凤于归与龙幼微并肩而坐,对着满桌子的酒菜和饺子发呆。
川明他远在北疆带兵,也不知棉衣够不够暖,是不是用了新的棉花。
妞妞在比北疆还要往北五千里的地方,也不知阮君庭有没有把她给冻死。
一去半载,尽管魔魇军每半个月就有消息辗转送过来,报了平安,可却每次都是寥寥几个字。
妞妞至今没有亲笔信,也不知道阮君庭到底把她怎么样了。
凤于归的手掌,啪地将桌子一拍,“当初你们全都看那阮君庭好,背着我联合起来,把妞妞送去了白玉京,现在呢?知道后悔了?八千里路!你可知她这辈子还能回得来?”

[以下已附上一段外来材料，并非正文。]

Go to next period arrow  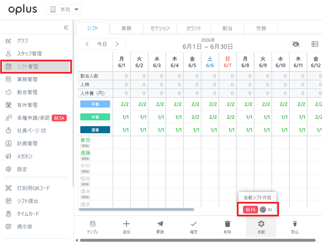click(117, 44)
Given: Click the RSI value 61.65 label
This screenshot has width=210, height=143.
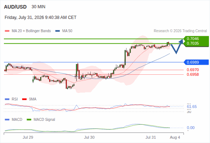Looking at the screenshot, I should [192, 107].
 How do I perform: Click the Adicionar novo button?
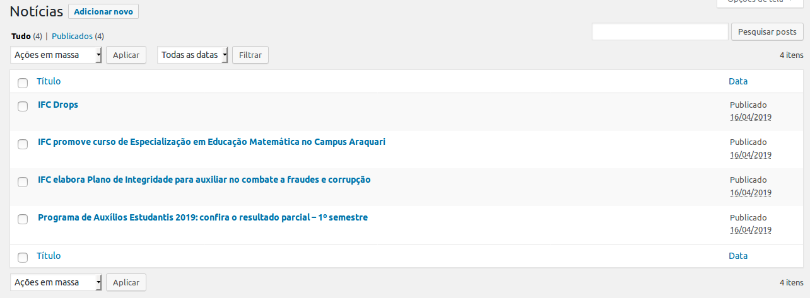tap(103, 11)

龙幼微一贯霸道,哪里受得了这个,当下也是咣地一拍,“这还不都是因为你!老娘要是当年嫁了琴澈,用得着这么整天费尽心机帮你算计宫里那一伙子?用得着替你养着外面那一大家子?用的着儿子不是儿子,女儿不是女儿?”
她说着,那与凤乘鸾一模一样的大眼睛中,就噼里啪啦开始掉眼泪,“你以为我不心疼妞妞吗?我这辈子最心疼的就是她,那么小小的、软软的一个小人儿,是眼看着在我手心儿里长大的,平时里吓归吓,吼归吼,我特么什么时候舍得让她受过半点委屈?”

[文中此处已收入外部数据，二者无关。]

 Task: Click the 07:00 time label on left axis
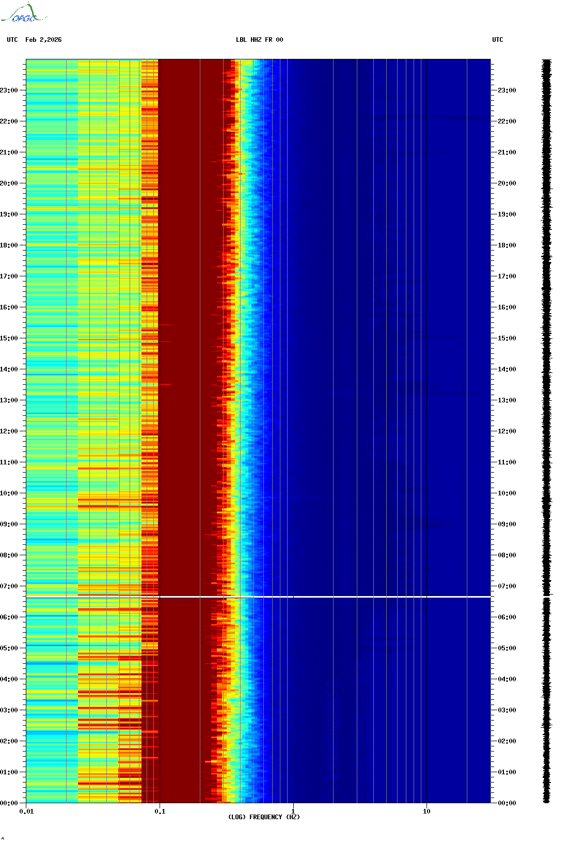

她腾地站起来,指着凤于归的鼻梁子,“而你呢,你口口声声说心疼女儿,可你管过她吗?你教过她吗?你知道她喜欢吃什么、玩什么吗?你什么都不知道!你自己跟阮君庭对着干,就不准她喜欢人家?我可不管,只要妞妞喜欢,我把天上的星星摘给她也不含糊!”
凤于归被这连珠炮地一顿轰,本就有些气短,此时便不出声了,闷闷坐着。
他如何不知自己女儿喜欢那变态狂?
就是因为知道的太多,把女儿交给他,才如此不安。
当年他为了替妞妞拦下大祸,去求阮君庭帮忙时,阮君庭提出的条件就是,以守关山为界,凤家军与魔魇军达成一个不可告人的攻守同盟。
半年前,守关山顶的那块大石头后,他们两个谈的,又岂止是两国和亲?
依然是这份攻守同盟!
无论是凤于归,还是阮君庭,若是一方有难,另一方必定跨境声援!
即便抗旨,欺君,谋逆!在所不惜!
阮君庭清楚地知道,他凤家三代筹谋,到底藏了什么心。
而凤于归也震惊地发现,阮君庭也远远不仅仅是一个好战嗜杀的王。
他们两个人的手底下,都有天大的一盘棋,大到连最亲近的人都不能说。
而现在,妞妞不过是从一个棋盘跳进了另一个棋盘。
谁都不想将她作为棋子,可她既然入了局,就再也逃不掉了!
这时,尹管家从外面奔进来,都顾不得撑伞,一面跑,一面手里扬着一封信,“大帅,夫人!小姐来信了!小姐来信了啊!”
正在外面带着弟弟妹妹们放烟火的凤昼白,听到妞妞来信了,扔了手里的烟火便跳出回廊,越过尹正身边,从他手里抢了信。
可一看信封,又是一阵失落,“又是代笔。”
他懒懒将信递给凤于归,随手抓了只椅子坐了,两眼望着外面。